Recém lançada, a publicação conta com apoio da Câmara Brasileira da indústria da Construção (CBIC) e do Sesi Nacional.
Os interessados podem acessá-la no site da CBIC, na área da Comissão de Política de Relações do Trabalho (CPRT) da entidade.
Hugo Sefrian Peinado: Não. Deve-se compreender que a segurança e a saúde do trabalhador não são campos de interesse exclusivo dos funcionários e das empresas, mas também do governo e de toda a sociedade, já que acidentes, além de comprometerem a integridade dos trabalhadores, resultam em impactos sociais e elevado ônus econômico. Os acidentes do trabalho interferem no nível de satisfação do trabalhador e no bem-estar geral da população, além de afetar na produtividade econômica e impactar substancialmente o sistema de proteção social. A ausência de segurança nos ambientes de trabalho no Brasil também onera o país em função de gastos com benefícios acidentários e aposentadorias especiais, assistência à saúde do acidentado, indenizações, retreinamentos, reinserção no mercado de trabalho e horas de trabalho perdidas.
C.H.+: Qual a importância de estudos e pesquisas voltadas para a área de SST na indústria da construção?
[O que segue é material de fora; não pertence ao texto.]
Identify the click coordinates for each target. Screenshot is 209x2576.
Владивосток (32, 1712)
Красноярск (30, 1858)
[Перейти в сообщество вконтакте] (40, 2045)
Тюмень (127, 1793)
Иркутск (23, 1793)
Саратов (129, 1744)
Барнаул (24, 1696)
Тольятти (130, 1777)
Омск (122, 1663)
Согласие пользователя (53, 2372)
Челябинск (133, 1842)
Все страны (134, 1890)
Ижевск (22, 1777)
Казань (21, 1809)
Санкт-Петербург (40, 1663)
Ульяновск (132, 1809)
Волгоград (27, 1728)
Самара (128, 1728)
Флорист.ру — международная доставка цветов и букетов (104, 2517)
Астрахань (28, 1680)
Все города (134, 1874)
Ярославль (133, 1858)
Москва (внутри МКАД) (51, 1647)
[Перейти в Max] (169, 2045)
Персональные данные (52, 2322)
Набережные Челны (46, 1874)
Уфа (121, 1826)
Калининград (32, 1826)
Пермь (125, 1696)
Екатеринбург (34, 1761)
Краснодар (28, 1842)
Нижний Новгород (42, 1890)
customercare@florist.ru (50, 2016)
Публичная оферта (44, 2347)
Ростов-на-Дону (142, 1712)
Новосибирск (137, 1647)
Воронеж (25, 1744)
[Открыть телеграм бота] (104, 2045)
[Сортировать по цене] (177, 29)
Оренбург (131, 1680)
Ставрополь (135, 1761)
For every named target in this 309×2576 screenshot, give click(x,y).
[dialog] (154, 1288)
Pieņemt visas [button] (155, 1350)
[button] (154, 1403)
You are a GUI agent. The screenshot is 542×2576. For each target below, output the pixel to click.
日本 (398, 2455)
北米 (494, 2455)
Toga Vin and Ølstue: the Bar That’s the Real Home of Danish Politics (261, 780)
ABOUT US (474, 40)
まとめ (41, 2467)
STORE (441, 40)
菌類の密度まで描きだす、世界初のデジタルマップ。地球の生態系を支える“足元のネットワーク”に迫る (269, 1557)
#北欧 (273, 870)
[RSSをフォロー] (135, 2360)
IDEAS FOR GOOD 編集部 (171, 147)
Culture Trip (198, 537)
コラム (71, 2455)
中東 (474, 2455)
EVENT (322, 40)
H.S.P.: A indústria da construção civil apresenta uma série de características que a distingue dos demais ramos de serviço (conteúdo tratado no capítulo 1). Ao entender isso, fica evidente que as soluções com o foco na preservação da segurança e da saúde do trabalhador adotadas em outras indústrias talvez não se apliquem à realidade da construção civil. Um outro ponto a considerar é que, mesmo sistemas de segurança desenvolvidos para a construção não se aplicarão em todos os casos. Veja que, com a exigência de se instalar um sistema de Guarda-corpo e Rodapés (GcR) padronizado pela NR-18 onde houver risco de queda, a forma de fixação desse GcR em uma estrutura convencional em concreto armado será diferente daquela utilizada para construções em paredes de concreto com fôrmas metálicas, por exemplo (conteúdo tratado no capítulo 3).
Uma particularidade da nossa indústria é que, em obras de construção, temos mudanças dos tipos de serviços realizados ao longo do tempo: as diversas etapas dentro de uma mesma obra apresentarão atividades distintas que vão requerer novas medidas que garantam a segurança e a saúde do trabalhador.
Em todas essas etapas da obra, teremos riscos de acidentes, ergonômicos, físicos e químicos e, em algumas delas, teremos riscos biológicos. Não há práticas, sistemas ou tecnologias disponíveis no mercado para prevenir todos esses riscos.
Nesse contexto, o fomento e o desenvolvimento de estudos e pesquisas no campo de SST aplicado à indústria da construção é fundamental, de modo a criar procedimentos, ferramentas e tecnologias que permitam, cada vez mais, garantir a segurança e a saúde do trabalhador no desenvolvimento de suas atividades laborais.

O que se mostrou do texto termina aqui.